Provided records:
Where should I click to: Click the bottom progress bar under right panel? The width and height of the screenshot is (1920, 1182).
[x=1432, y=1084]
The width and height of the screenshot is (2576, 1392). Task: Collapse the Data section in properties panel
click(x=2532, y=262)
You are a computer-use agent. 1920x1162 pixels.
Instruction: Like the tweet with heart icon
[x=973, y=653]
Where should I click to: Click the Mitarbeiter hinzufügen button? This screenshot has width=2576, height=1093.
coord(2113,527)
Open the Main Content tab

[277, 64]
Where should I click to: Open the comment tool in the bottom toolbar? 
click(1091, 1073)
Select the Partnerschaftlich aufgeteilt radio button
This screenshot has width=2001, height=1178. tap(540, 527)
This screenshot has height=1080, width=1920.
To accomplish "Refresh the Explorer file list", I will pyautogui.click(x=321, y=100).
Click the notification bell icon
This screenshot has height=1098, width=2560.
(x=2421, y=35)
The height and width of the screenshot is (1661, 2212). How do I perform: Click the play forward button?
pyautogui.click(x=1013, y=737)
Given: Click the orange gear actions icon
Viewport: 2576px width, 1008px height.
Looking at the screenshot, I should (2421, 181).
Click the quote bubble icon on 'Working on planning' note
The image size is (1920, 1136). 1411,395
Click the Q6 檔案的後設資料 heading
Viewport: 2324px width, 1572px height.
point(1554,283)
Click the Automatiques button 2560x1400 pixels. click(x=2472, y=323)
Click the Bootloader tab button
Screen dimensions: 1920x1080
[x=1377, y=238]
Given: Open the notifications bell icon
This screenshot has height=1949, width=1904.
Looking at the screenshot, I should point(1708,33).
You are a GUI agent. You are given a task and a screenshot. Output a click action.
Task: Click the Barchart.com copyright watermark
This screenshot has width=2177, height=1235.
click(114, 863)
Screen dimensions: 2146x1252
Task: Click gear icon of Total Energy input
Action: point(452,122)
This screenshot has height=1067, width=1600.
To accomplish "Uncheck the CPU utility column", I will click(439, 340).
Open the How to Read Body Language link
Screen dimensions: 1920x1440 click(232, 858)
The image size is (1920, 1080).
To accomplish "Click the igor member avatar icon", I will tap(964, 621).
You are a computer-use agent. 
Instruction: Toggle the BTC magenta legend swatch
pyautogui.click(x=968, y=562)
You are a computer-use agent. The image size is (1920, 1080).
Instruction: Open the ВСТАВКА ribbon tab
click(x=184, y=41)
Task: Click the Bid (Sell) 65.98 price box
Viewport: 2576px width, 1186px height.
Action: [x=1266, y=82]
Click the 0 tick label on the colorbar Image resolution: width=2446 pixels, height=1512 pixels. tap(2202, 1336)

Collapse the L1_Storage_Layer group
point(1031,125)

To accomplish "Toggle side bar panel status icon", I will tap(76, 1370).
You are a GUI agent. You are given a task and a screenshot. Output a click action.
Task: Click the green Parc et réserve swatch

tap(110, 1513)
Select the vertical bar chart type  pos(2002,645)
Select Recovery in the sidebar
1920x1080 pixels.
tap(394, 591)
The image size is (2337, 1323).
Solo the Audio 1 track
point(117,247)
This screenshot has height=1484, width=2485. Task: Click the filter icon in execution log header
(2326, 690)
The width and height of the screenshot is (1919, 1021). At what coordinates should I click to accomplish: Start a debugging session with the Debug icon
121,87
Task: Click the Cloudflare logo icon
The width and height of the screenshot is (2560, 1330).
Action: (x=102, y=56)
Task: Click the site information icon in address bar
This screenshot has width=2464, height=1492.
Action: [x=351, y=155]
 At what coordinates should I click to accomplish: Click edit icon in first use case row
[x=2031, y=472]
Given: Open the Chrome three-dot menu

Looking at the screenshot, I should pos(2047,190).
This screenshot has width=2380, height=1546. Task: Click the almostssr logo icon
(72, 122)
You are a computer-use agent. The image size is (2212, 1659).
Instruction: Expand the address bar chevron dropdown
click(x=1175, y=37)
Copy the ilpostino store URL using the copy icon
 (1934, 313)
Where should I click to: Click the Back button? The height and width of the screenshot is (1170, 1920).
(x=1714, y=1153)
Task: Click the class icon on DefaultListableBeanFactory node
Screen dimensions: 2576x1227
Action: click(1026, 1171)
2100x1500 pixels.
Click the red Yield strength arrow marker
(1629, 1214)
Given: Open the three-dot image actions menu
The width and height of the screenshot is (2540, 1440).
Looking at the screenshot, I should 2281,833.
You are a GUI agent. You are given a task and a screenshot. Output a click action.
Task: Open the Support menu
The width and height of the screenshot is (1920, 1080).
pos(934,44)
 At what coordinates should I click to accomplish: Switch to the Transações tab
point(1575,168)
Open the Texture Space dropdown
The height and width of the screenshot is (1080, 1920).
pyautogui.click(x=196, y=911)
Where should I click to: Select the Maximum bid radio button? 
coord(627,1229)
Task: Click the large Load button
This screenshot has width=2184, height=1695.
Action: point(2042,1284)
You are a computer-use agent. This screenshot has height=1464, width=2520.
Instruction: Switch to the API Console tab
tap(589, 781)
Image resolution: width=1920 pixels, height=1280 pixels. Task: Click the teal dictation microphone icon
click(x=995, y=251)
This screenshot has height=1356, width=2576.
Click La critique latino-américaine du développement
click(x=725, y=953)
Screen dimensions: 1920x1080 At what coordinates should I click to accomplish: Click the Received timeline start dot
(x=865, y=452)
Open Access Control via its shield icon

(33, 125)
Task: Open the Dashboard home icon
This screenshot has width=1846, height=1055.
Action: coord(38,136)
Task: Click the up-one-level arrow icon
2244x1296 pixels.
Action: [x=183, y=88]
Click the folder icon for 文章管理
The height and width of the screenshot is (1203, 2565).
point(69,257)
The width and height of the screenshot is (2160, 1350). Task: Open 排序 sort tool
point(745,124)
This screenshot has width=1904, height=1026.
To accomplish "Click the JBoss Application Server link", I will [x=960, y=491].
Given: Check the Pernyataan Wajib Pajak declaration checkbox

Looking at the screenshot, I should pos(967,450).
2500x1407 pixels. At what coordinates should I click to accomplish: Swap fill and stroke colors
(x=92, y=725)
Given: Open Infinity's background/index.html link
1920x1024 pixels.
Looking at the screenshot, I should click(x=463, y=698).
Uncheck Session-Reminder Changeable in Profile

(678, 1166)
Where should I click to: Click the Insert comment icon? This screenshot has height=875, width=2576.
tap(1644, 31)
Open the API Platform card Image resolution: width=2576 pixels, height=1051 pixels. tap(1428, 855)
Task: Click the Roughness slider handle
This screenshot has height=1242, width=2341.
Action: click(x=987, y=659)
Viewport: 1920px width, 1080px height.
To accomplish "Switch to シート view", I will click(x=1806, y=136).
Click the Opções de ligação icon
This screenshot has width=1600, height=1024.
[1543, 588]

Activity: Copy each line of the listing in which the word "computer" can be found.

Answer box:
You are a computer-use agent. 1920x1162 pixels.
You are a computer-use agent. 
You are a computer-use agent. The image size is (1920, 1080).
You are a computer-use agent. The image size is (2212, 1659).
You are a computer-use agent. This screenshot has height=1464, width=2520.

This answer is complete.